The Spine of Scripture: God’s Kingdom from Eden to Eternity

The Spine of Scripture: God's Kingdom from Eden to Eternity

A short primer outlining the teleological framework of what the gospel is about—and what it is doing. The Spine of Scripture asks: why does the Bible consistently call it the “gospel of the kingdom”…and why isn’t that how we think about the gospel today?

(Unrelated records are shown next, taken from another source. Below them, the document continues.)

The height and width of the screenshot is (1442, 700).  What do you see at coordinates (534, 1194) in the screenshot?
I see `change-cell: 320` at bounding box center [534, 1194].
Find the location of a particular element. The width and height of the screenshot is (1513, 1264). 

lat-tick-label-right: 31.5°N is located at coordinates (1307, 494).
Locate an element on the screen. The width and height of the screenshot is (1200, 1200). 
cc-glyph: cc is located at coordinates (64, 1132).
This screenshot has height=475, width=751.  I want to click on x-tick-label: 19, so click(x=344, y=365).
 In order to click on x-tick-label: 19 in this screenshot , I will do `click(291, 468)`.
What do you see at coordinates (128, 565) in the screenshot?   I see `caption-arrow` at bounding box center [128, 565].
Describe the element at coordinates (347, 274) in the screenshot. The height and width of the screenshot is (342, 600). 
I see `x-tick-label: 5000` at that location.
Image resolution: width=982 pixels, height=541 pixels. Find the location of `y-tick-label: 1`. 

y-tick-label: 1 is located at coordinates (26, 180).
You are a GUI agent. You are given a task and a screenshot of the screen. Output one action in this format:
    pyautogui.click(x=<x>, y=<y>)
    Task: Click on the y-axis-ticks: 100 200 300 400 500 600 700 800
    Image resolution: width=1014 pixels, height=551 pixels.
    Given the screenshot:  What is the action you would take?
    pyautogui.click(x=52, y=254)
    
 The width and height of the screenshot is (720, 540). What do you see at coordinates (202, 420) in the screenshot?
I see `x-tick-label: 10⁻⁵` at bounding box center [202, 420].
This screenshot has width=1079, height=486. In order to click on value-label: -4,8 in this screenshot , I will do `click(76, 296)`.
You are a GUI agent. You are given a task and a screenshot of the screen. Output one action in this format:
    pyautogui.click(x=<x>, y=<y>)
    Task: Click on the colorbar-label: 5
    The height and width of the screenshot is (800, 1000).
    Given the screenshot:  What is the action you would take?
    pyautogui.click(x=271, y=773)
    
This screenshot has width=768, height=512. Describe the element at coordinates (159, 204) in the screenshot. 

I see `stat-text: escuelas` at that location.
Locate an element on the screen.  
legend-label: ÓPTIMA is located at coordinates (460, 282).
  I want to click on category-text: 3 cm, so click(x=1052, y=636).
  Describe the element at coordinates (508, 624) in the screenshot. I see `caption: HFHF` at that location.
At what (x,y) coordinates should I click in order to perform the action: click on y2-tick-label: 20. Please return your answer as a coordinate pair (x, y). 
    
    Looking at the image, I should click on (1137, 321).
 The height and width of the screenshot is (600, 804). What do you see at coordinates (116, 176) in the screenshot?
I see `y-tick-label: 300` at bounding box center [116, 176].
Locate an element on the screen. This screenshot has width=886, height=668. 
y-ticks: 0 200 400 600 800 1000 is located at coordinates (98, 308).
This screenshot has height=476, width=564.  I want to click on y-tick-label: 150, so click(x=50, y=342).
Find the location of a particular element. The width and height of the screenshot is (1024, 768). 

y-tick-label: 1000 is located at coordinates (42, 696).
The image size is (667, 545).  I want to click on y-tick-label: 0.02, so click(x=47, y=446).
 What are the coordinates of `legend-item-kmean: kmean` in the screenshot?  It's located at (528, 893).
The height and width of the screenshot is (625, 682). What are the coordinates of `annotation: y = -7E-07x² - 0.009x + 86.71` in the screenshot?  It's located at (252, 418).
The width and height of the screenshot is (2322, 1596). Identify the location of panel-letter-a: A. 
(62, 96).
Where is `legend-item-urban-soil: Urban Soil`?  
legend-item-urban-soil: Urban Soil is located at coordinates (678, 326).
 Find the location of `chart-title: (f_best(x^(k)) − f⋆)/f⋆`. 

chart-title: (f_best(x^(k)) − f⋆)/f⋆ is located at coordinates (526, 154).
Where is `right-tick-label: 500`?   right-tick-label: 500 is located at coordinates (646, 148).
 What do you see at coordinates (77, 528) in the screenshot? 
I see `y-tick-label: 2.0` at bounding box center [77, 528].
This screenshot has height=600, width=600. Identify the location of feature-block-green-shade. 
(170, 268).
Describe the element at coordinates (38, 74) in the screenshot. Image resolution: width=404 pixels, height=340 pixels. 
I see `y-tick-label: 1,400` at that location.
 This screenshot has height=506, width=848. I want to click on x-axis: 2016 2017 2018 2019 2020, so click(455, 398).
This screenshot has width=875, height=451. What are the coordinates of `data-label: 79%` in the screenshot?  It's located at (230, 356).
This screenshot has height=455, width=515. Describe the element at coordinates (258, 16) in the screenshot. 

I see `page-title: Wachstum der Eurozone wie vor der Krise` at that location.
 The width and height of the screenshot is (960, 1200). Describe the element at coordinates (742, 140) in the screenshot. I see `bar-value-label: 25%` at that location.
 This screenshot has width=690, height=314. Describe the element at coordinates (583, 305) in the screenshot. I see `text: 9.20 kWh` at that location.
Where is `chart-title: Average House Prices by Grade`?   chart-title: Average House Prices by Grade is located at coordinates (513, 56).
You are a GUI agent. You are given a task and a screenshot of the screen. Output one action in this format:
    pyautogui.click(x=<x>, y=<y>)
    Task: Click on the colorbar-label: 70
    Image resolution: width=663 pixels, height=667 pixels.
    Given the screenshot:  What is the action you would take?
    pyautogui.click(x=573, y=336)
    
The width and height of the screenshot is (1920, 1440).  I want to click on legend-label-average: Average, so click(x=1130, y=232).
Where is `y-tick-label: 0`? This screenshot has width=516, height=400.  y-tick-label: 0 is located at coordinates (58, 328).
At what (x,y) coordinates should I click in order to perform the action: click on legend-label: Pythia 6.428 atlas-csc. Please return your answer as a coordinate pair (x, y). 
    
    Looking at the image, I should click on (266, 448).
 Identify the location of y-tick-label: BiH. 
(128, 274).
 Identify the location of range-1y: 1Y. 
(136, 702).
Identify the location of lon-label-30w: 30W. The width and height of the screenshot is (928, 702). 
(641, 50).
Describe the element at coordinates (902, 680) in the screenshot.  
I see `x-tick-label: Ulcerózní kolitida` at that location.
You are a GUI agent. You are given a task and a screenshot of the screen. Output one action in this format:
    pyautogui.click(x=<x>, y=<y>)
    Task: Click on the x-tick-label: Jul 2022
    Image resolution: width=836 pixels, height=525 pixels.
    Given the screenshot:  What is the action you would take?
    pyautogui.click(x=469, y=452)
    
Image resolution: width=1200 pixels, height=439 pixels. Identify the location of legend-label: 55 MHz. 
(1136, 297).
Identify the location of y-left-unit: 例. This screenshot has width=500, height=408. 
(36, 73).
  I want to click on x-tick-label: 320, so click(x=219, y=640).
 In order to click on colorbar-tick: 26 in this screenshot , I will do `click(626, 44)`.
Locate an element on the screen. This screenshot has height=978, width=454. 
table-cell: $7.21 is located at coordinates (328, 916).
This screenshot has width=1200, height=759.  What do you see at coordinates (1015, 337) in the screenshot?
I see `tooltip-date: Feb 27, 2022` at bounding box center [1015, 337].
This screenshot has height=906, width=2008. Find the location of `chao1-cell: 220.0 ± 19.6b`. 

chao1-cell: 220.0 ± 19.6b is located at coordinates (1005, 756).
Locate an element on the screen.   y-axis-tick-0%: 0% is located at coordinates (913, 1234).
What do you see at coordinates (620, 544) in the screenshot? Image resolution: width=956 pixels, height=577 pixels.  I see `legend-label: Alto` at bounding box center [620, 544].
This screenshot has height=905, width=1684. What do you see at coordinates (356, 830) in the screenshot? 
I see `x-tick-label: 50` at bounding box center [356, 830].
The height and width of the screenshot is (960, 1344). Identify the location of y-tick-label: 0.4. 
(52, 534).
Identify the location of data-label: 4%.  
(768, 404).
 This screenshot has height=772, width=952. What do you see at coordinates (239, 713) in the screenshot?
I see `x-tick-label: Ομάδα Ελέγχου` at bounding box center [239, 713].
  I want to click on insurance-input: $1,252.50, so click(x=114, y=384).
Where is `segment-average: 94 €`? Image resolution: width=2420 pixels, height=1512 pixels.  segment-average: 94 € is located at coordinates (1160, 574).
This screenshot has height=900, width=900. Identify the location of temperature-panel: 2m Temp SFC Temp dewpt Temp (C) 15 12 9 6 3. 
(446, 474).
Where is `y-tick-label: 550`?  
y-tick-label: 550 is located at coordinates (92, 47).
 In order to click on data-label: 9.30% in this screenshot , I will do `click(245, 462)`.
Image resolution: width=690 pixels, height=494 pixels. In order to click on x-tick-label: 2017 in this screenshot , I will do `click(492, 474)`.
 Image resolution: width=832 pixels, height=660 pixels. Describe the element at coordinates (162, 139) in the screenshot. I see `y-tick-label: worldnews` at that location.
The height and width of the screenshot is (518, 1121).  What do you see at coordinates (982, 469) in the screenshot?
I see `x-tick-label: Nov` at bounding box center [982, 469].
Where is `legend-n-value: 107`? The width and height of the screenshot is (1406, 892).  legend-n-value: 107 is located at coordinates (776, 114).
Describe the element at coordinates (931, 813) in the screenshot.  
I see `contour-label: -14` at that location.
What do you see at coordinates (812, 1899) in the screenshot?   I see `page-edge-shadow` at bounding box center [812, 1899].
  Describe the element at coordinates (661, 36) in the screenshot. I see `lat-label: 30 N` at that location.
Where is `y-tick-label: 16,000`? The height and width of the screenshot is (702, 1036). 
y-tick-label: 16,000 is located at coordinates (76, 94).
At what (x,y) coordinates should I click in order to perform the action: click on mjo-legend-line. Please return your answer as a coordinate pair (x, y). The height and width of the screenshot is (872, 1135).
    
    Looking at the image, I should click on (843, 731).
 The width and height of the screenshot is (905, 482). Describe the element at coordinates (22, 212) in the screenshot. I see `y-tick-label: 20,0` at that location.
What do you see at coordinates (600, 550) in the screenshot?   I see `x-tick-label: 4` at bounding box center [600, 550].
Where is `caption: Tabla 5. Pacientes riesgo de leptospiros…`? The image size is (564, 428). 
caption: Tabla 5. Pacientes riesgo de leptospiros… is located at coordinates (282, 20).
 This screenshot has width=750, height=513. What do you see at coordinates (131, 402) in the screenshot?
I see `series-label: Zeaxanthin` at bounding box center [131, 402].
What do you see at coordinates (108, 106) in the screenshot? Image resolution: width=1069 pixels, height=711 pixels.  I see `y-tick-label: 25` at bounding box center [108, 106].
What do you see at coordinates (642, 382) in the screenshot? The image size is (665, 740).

I start at the locus classicus of the gospel message, John 3:16, and show that it is fundamentally about God transforming Adam’s ruined kingdom into his own eternal one. I then go back to Genesis to explain the origin of this kingdom, demonstrating that the image of God in Adam is actually representative rulership and sonship. From there, I trace the history of this kingdom through the fall in Eden to the disinheritance at Babel—all the way to the occupation by Satan’s forces by the time of Jesus. This then sets up a comparison between the way that the New Testament preaches the gospel, and the way modern evangelicals do.

My conclusion is that the gospel of the New Testament is fundamentally the message of the triumph of Jesus as king of the cosmos, which he now reigns from the right hand of God, impressing the patterns of heaven into the earth, through his body the Church. The Great Commission is therefore a directive to conquer the lands ruled by Satan, in the name of the now-reigning King, Jesus; a directive which consciously mimics the dominion mandate given to Adam, and should be seen as God’s end-game in retaking the whole earth as his kingdom—a plan that will succeed through “the power of God for salvation” by the time Jesus returns.